> **MATERIAL FOR THE TASK**
+ + + + + + +

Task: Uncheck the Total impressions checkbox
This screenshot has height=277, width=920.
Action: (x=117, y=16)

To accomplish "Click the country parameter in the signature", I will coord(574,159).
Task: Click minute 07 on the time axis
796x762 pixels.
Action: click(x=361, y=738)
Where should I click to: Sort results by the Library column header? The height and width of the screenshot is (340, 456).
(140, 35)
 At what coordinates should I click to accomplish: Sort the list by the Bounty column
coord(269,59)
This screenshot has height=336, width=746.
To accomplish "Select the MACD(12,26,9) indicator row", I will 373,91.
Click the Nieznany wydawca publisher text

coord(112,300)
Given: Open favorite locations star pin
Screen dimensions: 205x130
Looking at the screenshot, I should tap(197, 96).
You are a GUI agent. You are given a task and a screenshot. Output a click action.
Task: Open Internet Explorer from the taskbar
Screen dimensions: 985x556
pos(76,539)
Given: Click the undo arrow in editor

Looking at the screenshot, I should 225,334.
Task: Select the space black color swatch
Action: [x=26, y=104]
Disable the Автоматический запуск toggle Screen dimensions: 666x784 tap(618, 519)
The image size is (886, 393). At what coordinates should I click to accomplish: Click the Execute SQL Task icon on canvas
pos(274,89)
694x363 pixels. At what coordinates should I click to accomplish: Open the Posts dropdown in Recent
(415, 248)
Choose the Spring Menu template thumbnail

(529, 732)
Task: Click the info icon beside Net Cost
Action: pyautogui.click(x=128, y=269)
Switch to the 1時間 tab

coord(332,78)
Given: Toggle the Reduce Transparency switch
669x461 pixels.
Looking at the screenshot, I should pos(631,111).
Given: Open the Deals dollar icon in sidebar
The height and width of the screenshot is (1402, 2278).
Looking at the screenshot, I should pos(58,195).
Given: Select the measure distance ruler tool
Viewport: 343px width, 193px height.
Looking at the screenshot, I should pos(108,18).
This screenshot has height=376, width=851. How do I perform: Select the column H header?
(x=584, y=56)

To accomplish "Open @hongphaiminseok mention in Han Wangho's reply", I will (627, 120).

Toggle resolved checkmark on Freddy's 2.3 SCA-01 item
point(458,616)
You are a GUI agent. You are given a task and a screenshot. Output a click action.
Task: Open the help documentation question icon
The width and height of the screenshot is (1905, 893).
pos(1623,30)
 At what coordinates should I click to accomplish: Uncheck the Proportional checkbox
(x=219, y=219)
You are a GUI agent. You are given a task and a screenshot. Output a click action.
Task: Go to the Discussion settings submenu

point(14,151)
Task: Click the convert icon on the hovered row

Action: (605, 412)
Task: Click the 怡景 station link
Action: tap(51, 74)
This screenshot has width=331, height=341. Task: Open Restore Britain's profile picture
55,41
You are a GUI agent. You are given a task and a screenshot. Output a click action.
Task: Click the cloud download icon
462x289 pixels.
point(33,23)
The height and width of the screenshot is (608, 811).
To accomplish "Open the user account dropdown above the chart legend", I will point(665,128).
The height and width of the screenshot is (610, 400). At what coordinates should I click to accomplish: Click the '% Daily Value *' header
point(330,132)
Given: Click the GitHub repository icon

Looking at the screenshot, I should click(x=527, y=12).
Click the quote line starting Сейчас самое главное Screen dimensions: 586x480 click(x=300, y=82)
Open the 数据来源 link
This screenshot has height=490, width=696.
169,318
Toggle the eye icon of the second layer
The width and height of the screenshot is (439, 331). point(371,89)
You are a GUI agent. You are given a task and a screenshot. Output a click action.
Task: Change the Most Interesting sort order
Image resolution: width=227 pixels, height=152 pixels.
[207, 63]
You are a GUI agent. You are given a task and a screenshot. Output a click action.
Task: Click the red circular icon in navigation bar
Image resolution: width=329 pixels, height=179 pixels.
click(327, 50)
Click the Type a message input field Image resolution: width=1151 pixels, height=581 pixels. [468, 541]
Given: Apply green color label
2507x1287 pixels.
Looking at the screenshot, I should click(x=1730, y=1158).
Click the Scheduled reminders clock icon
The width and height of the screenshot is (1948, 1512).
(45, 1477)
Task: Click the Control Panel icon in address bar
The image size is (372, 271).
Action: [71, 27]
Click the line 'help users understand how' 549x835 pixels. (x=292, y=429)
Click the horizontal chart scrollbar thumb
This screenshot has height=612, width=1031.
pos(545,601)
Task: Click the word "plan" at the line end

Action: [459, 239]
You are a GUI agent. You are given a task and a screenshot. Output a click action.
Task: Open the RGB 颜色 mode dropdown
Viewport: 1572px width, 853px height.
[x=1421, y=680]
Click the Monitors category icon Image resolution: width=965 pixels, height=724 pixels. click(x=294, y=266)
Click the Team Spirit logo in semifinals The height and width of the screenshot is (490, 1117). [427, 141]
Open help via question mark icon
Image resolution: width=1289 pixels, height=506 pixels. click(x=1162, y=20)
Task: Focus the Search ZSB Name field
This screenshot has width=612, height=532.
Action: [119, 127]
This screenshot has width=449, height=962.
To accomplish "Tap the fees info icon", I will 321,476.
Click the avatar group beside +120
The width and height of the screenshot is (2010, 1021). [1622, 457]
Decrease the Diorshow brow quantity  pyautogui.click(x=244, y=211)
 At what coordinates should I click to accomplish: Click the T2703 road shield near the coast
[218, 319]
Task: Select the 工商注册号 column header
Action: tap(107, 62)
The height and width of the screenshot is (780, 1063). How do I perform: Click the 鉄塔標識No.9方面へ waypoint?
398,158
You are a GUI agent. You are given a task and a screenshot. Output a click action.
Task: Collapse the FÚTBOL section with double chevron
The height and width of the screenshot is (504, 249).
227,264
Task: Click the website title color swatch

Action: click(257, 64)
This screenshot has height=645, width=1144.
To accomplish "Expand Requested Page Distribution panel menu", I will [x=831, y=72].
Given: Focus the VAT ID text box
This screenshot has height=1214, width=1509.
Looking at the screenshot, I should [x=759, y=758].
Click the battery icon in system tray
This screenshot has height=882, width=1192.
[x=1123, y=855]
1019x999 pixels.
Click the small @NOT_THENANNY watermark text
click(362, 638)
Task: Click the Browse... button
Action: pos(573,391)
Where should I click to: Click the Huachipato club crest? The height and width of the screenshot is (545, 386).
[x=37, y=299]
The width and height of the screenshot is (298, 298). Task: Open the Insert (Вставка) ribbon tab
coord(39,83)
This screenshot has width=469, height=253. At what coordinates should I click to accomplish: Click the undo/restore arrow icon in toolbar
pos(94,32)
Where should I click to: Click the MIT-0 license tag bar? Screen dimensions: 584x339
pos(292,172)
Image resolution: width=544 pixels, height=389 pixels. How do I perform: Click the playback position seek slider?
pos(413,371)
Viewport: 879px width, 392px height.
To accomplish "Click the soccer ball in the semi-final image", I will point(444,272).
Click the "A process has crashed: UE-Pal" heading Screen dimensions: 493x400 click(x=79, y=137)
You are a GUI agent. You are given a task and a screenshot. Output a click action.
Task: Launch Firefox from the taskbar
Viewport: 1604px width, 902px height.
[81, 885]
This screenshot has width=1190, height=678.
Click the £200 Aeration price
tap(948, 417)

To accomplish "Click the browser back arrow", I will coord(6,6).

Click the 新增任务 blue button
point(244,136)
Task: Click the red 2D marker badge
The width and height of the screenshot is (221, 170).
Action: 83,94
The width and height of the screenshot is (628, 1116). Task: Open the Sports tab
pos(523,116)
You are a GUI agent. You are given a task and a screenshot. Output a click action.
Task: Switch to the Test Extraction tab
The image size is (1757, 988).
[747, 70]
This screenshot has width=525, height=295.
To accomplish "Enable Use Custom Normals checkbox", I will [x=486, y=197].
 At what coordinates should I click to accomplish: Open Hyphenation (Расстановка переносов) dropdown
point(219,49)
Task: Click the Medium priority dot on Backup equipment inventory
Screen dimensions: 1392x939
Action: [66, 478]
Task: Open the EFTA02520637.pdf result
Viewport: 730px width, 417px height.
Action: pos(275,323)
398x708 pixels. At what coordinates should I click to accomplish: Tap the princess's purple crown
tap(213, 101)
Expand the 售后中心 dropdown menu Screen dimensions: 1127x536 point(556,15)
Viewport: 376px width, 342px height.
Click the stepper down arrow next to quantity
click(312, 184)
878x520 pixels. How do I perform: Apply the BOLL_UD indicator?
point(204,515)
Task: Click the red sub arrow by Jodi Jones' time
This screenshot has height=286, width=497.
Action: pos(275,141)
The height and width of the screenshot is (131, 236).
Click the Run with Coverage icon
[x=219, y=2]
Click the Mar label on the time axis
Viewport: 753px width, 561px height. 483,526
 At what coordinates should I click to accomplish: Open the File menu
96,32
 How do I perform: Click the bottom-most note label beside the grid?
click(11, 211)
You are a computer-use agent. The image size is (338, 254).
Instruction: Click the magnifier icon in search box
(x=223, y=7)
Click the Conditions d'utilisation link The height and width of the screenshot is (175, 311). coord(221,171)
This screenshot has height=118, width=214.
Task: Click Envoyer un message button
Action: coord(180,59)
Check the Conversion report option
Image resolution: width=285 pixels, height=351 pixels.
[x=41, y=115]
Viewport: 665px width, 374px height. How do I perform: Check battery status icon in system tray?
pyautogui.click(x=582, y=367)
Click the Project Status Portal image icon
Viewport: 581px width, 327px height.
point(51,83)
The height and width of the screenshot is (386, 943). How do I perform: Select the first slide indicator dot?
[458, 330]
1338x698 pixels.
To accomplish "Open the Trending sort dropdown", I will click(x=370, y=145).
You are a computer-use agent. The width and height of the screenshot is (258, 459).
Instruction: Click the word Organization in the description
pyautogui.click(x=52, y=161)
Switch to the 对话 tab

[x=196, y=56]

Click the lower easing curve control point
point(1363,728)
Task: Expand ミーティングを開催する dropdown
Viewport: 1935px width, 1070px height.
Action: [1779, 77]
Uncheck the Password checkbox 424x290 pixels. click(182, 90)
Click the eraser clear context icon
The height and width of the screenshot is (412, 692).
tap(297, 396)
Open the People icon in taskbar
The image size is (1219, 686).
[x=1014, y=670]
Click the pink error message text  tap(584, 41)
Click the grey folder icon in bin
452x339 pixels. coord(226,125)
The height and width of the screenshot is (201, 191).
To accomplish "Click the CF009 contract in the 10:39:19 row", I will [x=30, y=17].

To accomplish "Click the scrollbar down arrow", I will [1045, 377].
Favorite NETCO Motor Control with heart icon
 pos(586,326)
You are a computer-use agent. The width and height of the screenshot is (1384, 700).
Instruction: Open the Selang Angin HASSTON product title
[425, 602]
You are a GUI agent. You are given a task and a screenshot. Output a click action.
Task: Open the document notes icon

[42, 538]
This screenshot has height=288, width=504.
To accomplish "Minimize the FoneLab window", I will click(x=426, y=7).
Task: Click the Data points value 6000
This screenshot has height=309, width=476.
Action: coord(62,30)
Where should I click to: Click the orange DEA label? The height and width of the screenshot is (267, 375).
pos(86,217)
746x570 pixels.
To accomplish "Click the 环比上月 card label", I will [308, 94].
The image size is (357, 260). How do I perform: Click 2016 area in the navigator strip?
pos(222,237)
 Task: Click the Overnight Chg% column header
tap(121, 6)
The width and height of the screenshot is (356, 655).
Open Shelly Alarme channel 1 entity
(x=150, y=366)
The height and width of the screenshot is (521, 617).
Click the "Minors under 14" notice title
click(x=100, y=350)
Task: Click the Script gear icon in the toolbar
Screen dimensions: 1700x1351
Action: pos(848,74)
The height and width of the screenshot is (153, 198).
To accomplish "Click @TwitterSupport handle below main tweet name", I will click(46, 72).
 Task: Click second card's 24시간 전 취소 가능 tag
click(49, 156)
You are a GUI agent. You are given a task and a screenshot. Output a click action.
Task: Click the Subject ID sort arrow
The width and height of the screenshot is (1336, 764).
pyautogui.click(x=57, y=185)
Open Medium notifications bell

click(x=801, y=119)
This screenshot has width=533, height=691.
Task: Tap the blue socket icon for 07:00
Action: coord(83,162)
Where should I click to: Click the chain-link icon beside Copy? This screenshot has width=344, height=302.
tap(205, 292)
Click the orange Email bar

+ + + + + + +

> **YOUR GOAL**
Add 104 to every coordinate in the answers and rewrite the rows, requests included, from the start of the rows up to and including the line with "coord(269,59)".

> **EXPECTED ANSWER**
Task: Uncheck the Total impressions checkbox
This screenshot has height=277, width=920.
Action: (x=221, y=120)

To accomplish "Click the country parameter in the signature", I will coord(678,263).
Task: Click minute 07 on the time axis
796x762 pixels.
Action: click(x=465, y=842)
Where should I click to: Sort results by the Library column header? The height and width of the screenshot is (340, 456).
(244, 139)
 At what coordinates should I click to accomplish: Sort the list by the Bounty column
coord(373,163)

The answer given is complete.